The Bento Box

I thought I’d introduce myself to the readers of Design Matters by discussing the original inspiration for the design of the ThinkPad -- the Bento-Bako (lunch box)

Bento Box from Wikipedia

In Japan we refer to any thin, square, and handy box as a Bento-Bako, and the color is nearly always black. If it is a "special" box, then it is referred to as a Makunouchi Bento which is a more suitable metaphor for the ThinkPad. Bento refers more specifically to the contents of the box. The WikiPedia defines Bento as:

"Bento(弁当 bentō) is a single-portion takeout meal common in Japanese cuisine. A traditional bento consists of rice, fish or meat, and one or more pickled or cookedvegetables as a side dish. Containers range from disposablemass produced to hand craftedlacquerware. While bento are readily available at convenience stores and bento shops (弁当屋 bentō-ya) throughout Japan, it is still considered an essential skill of a Japanese housewife to be able to prepare an appealing boxed lunch."

The ThinkPad concept was born out of a collaboration with Richard Sapper, and we believe a ‘black box’ is one of the most beautiful package concepts Richard has ever advanced from his studio. Richard "predicted" the design in 1969 with his famous television set -- the black ST201 manufactured by Brionvega.

Brionvega ST201

The concept of thin black box was, and continues to be perfect for a notebook PC and I am proud we've been able to keep the initial concept at the core of the ThinkPad's design from its introduction in the early '90s until today. Can you think of any product whose package concept hasn't changed in more than 20 years? While some very niche products may have remained constant; in our industry we change components and technologies almost twice a year, but the fundamental design concept at the heart of the ThinkPad has always remained the same.

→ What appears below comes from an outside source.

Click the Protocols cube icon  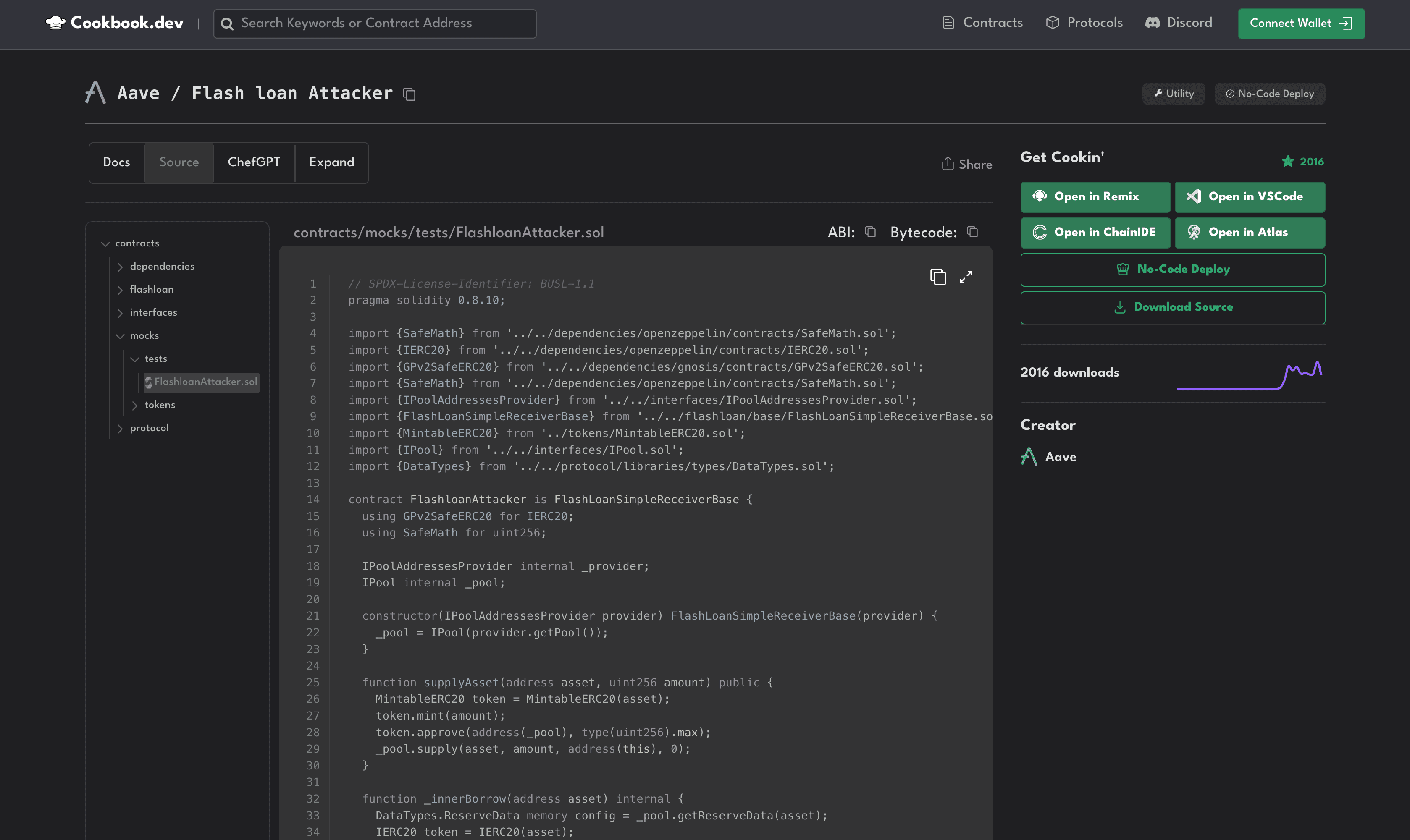[1052, 22]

When we started ThinkPad, IBM did not allow the use of black for its products' body color. Why? Because the DIN standard (DIN is the German Institute for Standardization) did not accept the color black for office products. We have to satisfy all the global requirements and we also had to adhere to a design guideline to keep consistency for all IBM products. The concept of global design standards such as DIN is great but for the designers in the Far East area, it was felt to be a strong limitation to archive new and innovative designs. The design guideline was supposed to dictate the design of "big" office equipment, not small portable devices. We designed several transportable products within IBM's design guidelines before the ThinkPad. They were okay, but not very attractive in my opinion, so for the products designed for personal use, we felt we needed a completely new concept. That concept became the ThinkPad.

The design essence of the ThinkPad was, and still is, a black box with a colorful logo plate, enough, in my opinion, for a distinctive exterior. If you open the screen you will always find the newest technology, the best usability, and even more rich design details in the box. We would like to keep this concept for a long time and haven't strayed from the concept in over twenty years.

I will finish with a piece of design trivia: you may think the red Trackpoint cap is one of the most recognizable design points for the ThinkPad but early ThinkPad’s offered black TrackCapsas an accessory. Maybe the Red TrackPoint was to flashy for us at that time. Today, we're all red.